WHAT THE EXERCISE ASKS: Rewrite the entries starting at the beginning and ending at the line that contains "(x=74, y=117)", with "strategic" replaced by "tactical" and nothing else changed. Leave the pictures out.

◆ ◆ ◆

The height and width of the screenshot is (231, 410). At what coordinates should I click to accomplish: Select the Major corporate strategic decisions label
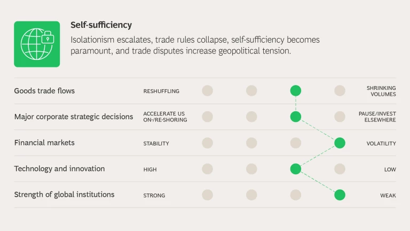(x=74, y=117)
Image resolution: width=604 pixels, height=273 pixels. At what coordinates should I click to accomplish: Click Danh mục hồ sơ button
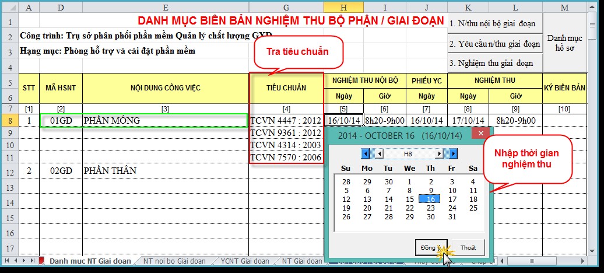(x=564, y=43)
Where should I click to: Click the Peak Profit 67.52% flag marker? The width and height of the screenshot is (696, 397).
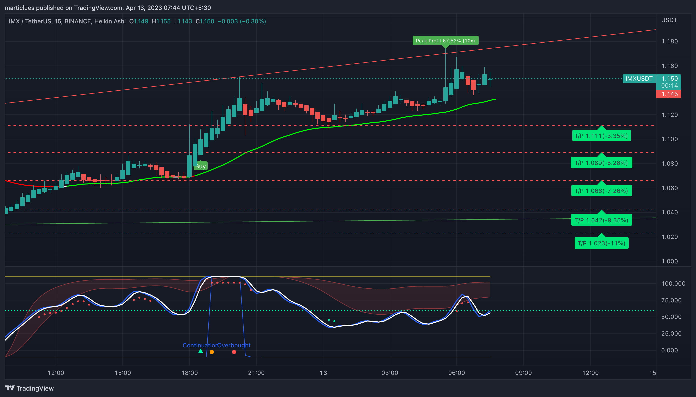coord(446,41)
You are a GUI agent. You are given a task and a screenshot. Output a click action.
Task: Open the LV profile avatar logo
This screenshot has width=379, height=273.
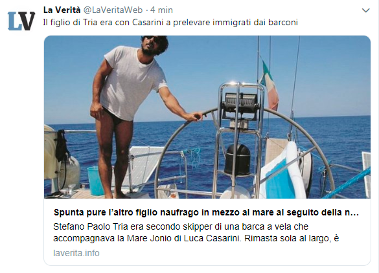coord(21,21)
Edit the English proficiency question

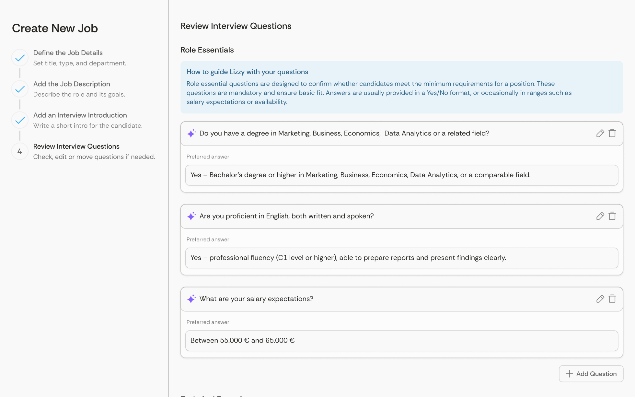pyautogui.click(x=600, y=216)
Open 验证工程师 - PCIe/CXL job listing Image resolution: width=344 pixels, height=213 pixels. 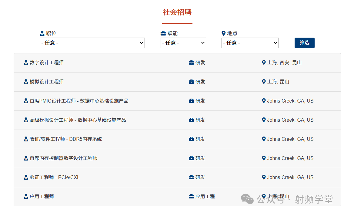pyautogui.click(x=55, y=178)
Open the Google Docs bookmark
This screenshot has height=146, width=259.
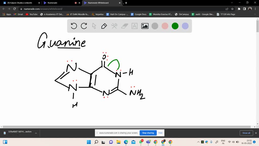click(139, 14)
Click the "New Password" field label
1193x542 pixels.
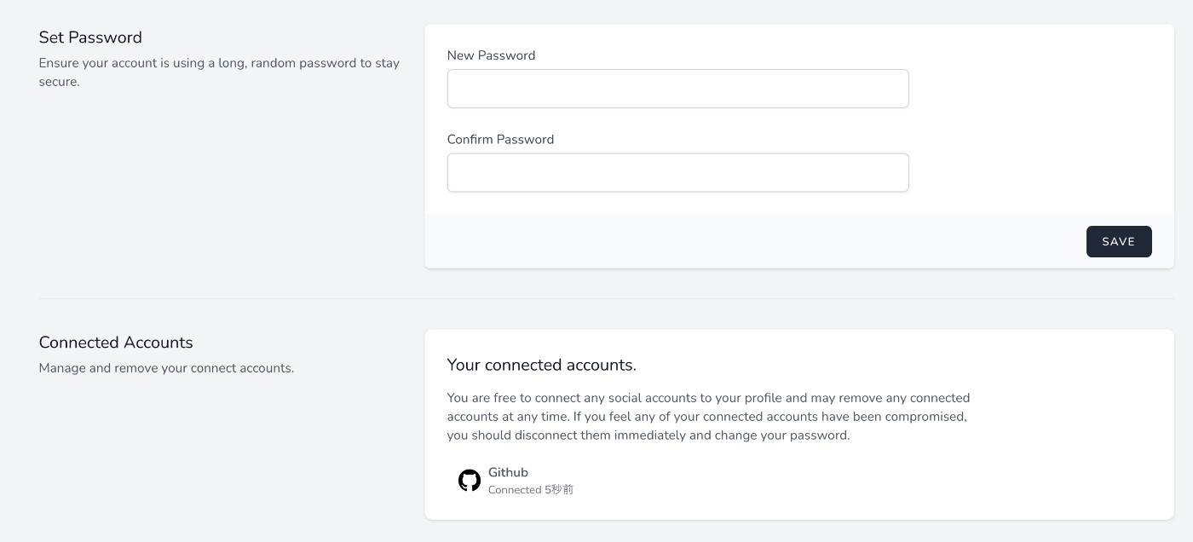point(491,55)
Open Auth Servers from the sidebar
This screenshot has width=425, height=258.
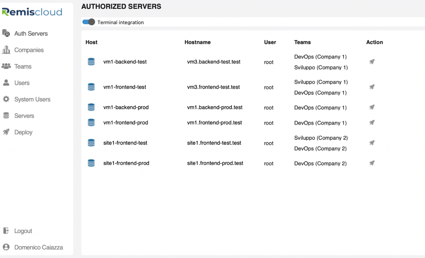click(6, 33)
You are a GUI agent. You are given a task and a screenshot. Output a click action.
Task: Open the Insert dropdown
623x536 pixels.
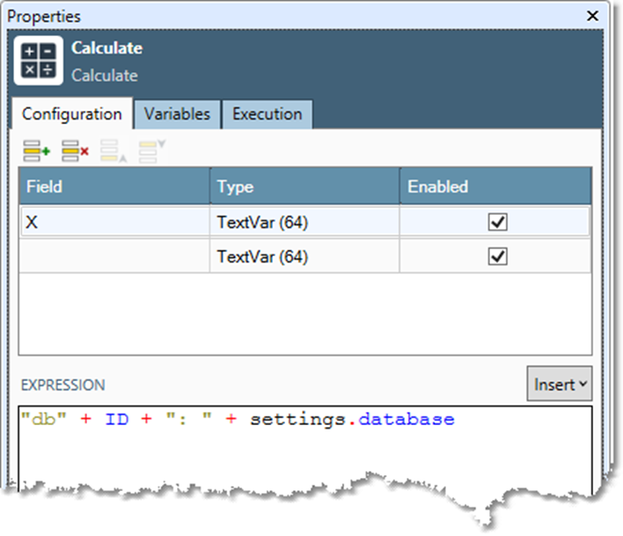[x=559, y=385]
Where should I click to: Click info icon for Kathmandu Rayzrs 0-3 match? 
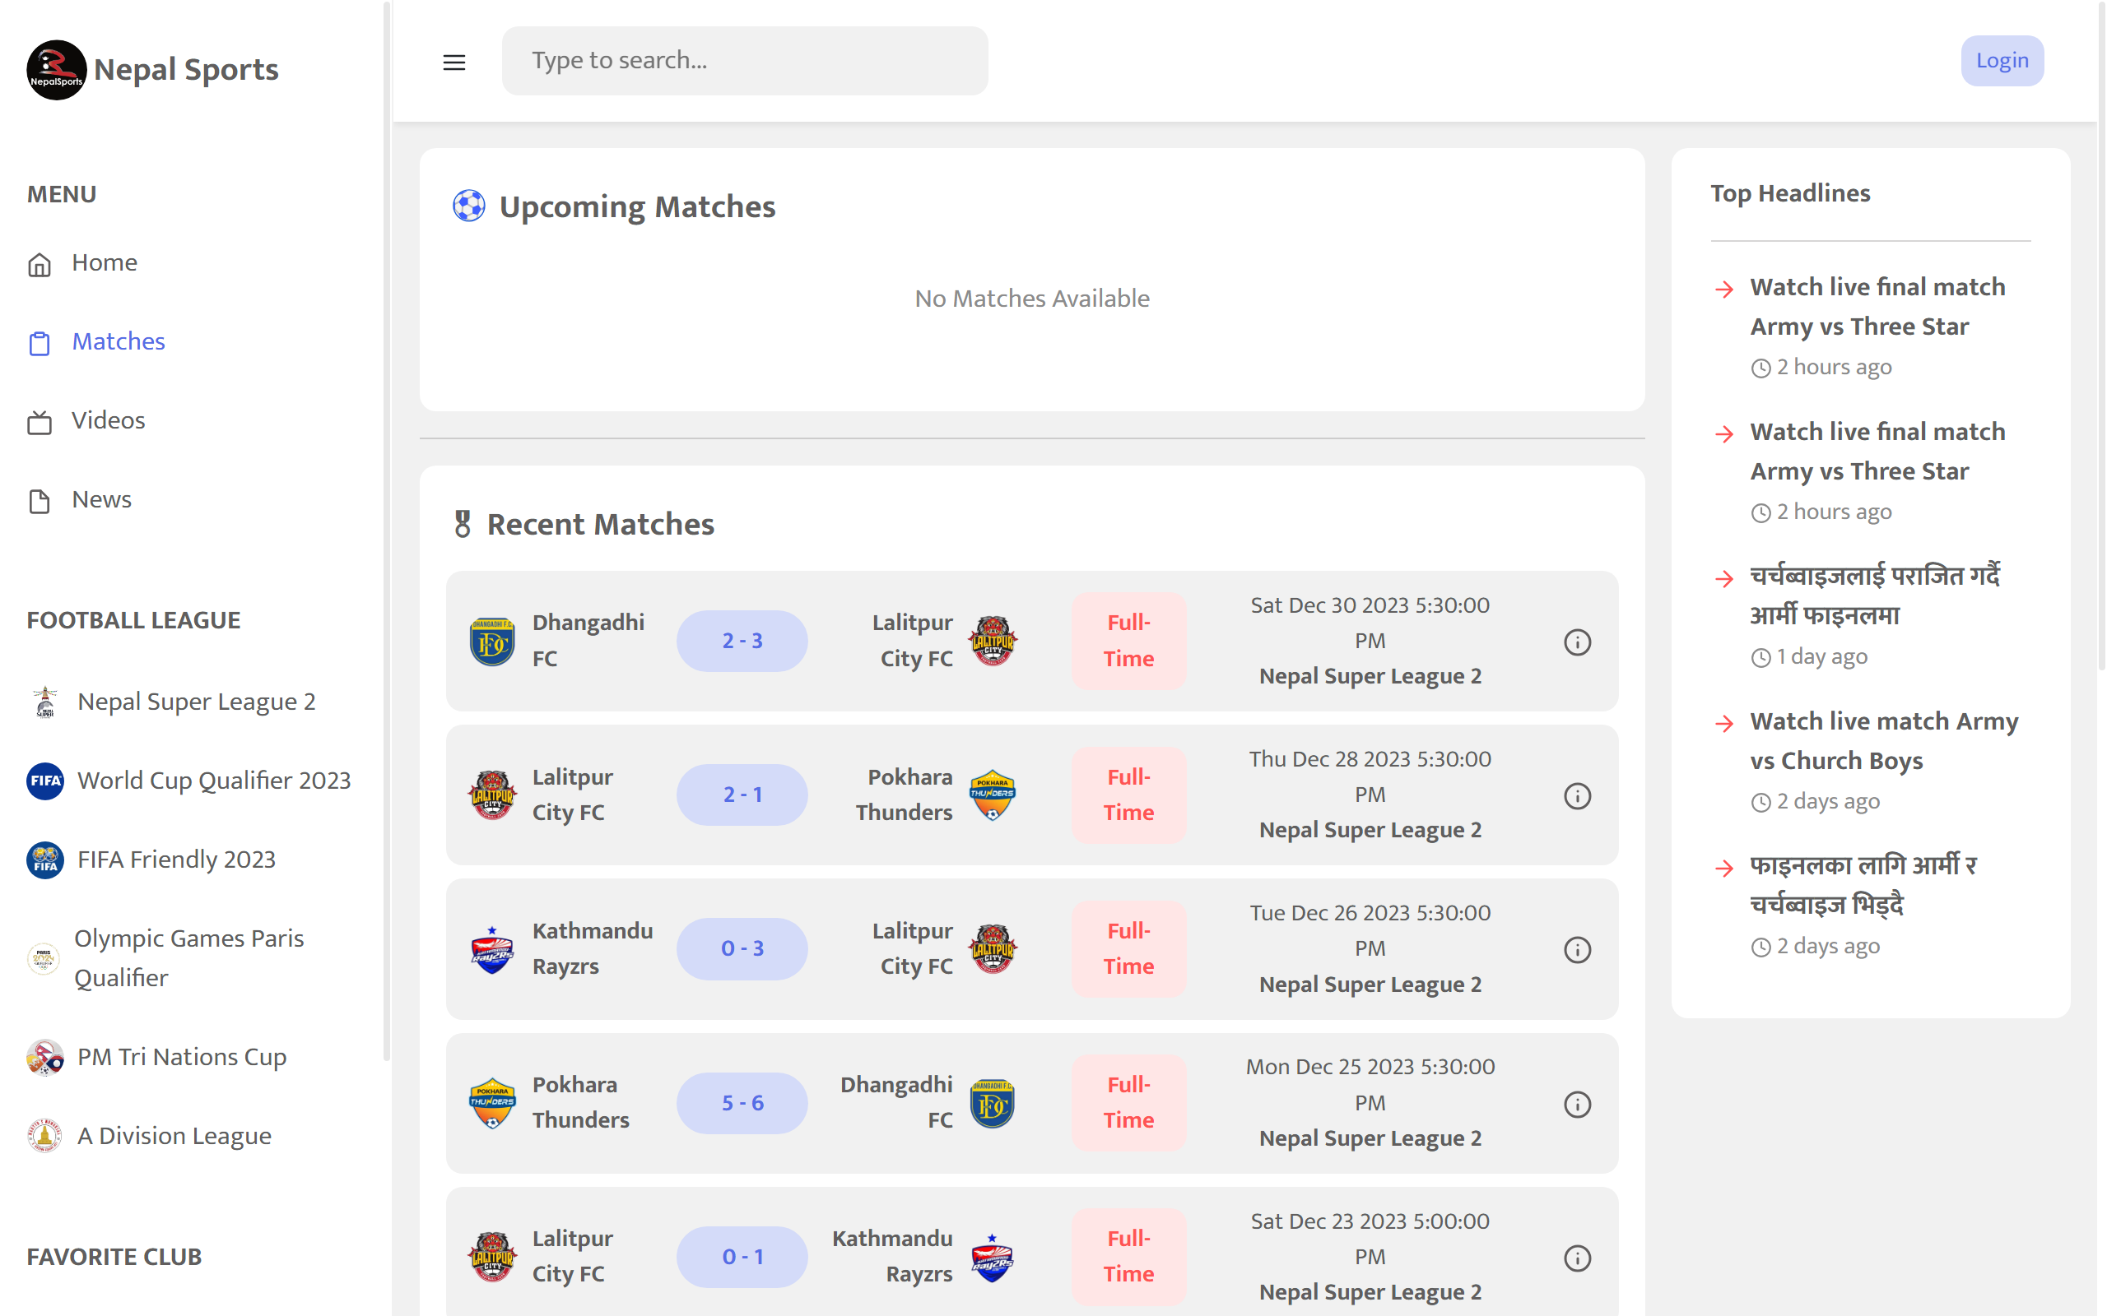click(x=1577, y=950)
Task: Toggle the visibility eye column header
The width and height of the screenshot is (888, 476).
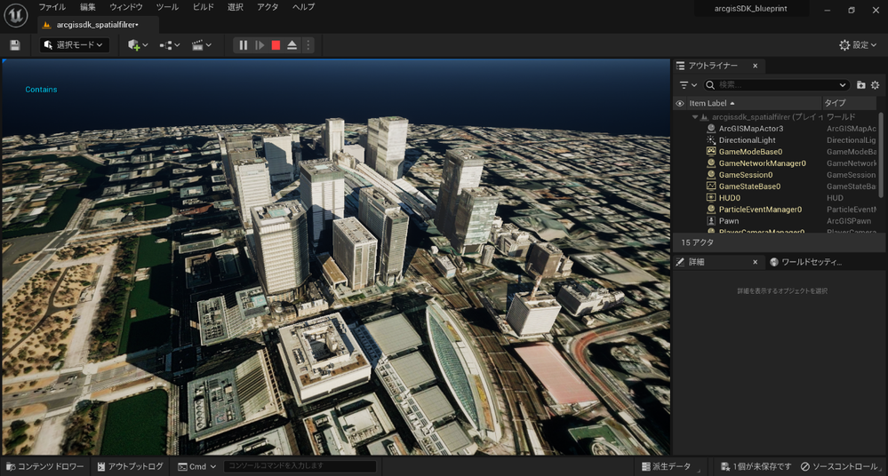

◆ ◆ ◆

TASK SOLUTION:
The height and width of the screenshot is (231, 410). At what coordinates should I click to accomplish: Select the Major corporate tactical decisions label
(x=74, y=117)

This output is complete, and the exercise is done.